Vor dem Bombardement wurde das Zielgebiet von Mosquito-Schnellbombern durch rote und grüne Markierungskörper (sogenannte Christbäume) abgegrenzt. Dies wurde überwacht durch einen in großer Höhe fliegenden Masterbomber, der über Funk mit den Markierungsfliegern verbunden war. Dann überprüfte der Masterbomber auf einer tieferen Flugbahn nochmals das Stuttgarter Zielgebiet, legte die exakten Anflughöhen fest und gab den Angriff frei.[3]
Bombardement
Die erste Angriffsserie vom Juli 1944 begann am 25. Juli und endete am 29. Juli 1944. Das Zielgebiet der Angriffe auf Stuttgart stellte im Wesentlichen das dichtbesiedelte Stadtzentrum in der Talkessellage – insbesondere die mittelalterliche Altstadt – dar. Das Bombardement lief meist wie folgt ab: Zuerst wurden tausende Sprengbomben sowie mehrere hundert Luftminen abgeworfen. Durch die Druckwellen der Explosionen wurden die Dächer aufgerissen. Danach wurden tausende Elektron-Thermitstäbe über dem Zielgebiet abgeworfen, die nun in die aufgerissen Dachstühle der Häuser fielen und diese innerhalb kürzester Zeit in Vollbrand versetzten. Binnen kurzer Zeit breiteten sich tausende kleinere Gebäudebrände zu einem Großbrand aus. Ob sich aus diesem ein Feuersturm entwickelt, hängt insbesondere von der Gesamtwetterlage und Windrichtung ab. Bei der ersten Angriffsserie gelang es den Angreifern nicht, einen Feuersturm auszulösen, um die Wirkung der Bomben zu multiplizieren. Sie warfen bei dieser ersten Serie rund 5200 Sprengbomben und knapp 70.000 Brandbomben über Stuttgart ab.[4] Dies gelang erst beim Großangriff am 12. September 1944. In dieser Nacht zwischen 22:59 und 23:30 Uhr warf die britische No. 5 Bomber Group 75 Luftminen, 4300 Sprengbomben und 180.000 Elektron-Thermitstäbe über einem schmalen Areal im Gebiet der Gegend um die Hegel-, Hölderlin- und Schwabstraße sehr zielgenau ab. Das dabei entstandene Großfeuer dehnte sich in hoher Geschwindigkeit aus. Es entstand ein Feuersturm. Dieser vernichtete ein fünf Quadratkilometer großes Stadtgebiet im Stuttgarter Talkessel.[3]
Folgen
Neben den über 4500 Opfern wurden bei den Angriffen 8908 Menschen verwundet, 85 Personen blieben vermisst.
Siehe auch
- Liste von Luftangriffen der Alliierten auf das Deutsche Reich (1939–1945)

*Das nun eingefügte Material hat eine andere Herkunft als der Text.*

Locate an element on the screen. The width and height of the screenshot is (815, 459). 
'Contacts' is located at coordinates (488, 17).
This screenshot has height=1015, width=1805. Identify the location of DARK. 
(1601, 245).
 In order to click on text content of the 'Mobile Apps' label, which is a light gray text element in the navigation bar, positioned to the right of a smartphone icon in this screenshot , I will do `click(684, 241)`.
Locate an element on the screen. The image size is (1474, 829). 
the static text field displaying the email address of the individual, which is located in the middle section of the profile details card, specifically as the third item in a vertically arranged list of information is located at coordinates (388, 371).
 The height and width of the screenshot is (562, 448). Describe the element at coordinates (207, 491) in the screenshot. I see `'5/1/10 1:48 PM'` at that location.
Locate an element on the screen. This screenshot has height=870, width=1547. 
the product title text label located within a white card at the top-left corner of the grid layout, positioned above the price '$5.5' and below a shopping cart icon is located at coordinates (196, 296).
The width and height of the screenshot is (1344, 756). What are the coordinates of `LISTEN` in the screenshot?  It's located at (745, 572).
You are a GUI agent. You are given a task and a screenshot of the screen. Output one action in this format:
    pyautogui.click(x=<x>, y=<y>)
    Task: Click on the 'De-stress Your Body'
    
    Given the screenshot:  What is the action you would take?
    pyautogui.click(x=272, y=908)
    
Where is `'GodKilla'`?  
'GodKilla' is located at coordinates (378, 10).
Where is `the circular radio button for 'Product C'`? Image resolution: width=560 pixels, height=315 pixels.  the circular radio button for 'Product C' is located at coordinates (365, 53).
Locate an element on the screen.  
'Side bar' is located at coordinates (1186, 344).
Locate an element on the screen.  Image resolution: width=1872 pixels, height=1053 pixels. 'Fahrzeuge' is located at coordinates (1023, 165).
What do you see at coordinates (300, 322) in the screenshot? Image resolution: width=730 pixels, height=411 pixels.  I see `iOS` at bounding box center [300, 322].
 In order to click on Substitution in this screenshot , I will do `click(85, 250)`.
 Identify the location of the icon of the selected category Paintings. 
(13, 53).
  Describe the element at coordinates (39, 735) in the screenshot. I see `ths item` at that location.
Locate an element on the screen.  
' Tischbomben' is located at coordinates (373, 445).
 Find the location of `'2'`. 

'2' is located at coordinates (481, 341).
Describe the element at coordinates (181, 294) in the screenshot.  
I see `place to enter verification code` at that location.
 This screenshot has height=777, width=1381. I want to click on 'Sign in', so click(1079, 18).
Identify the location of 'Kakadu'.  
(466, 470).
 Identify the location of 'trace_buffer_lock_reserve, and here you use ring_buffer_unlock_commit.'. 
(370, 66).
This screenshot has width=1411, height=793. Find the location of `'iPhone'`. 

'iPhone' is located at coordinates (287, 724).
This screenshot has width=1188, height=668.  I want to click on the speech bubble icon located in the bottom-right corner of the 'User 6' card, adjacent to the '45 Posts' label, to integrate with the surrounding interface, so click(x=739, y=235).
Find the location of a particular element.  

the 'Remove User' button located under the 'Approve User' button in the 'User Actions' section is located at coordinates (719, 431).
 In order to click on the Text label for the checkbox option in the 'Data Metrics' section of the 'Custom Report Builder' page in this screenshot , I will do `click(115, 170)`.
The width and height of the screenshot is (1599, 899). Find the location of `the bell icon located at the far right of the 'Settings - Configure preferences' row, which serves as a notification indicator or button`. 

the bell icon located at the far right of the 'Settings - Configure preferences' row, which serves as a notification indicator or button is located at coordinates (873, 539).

- Brasilien, Attrappe des Stuttgarter Hauptbahnhofs bei Lauffen am Neckar
Weblinks
- Die Luftangriffe auf Stuttgart Multimedia-Reportage der Stuttgarter Zeitung auf: extra.stuttgarter-zeitung.de, abgerufen am 8. Dezember 2015
- Schutzbauten Stuttgart e.V.
- Liste aller 53 Angriffe auf: schutzbauten-stuttgart.de, abgerufen am 8. Dezember 2015
Literatur
- Heinz Bardua: Stuttgart im Luftkrieg. Klett Verlag, Stuttgart 1967
- Jörg Friedrich: Der Brand. Deutschland im Bombenkrieg 1940–1945. 11. Auflage. Propyläen, München 2002, ISBN 3-549-07165-5.
- James Stern: Die unsichtbaren Trümmer. Eine Reise im besetzten Deutschland 1945. Eichborn, Frankfurt am Main 2004, ISBN 3-8218-0749-0.
Einzelnachweise
- ↑ Heinz Bardua: Stuttgart im Luftkrieg. Klett Verlag, Stuttgart 1967, S. 53.
- ↑ Jörg Friedrich: Der Brand. Deutschland im Bombenkrieg 1940–1945, S. 83
- ↑ a b c d Jörg Friedrich: Der Brand, 2002, 11. Auflage. Ullstein Verlag, München, S. 333–338.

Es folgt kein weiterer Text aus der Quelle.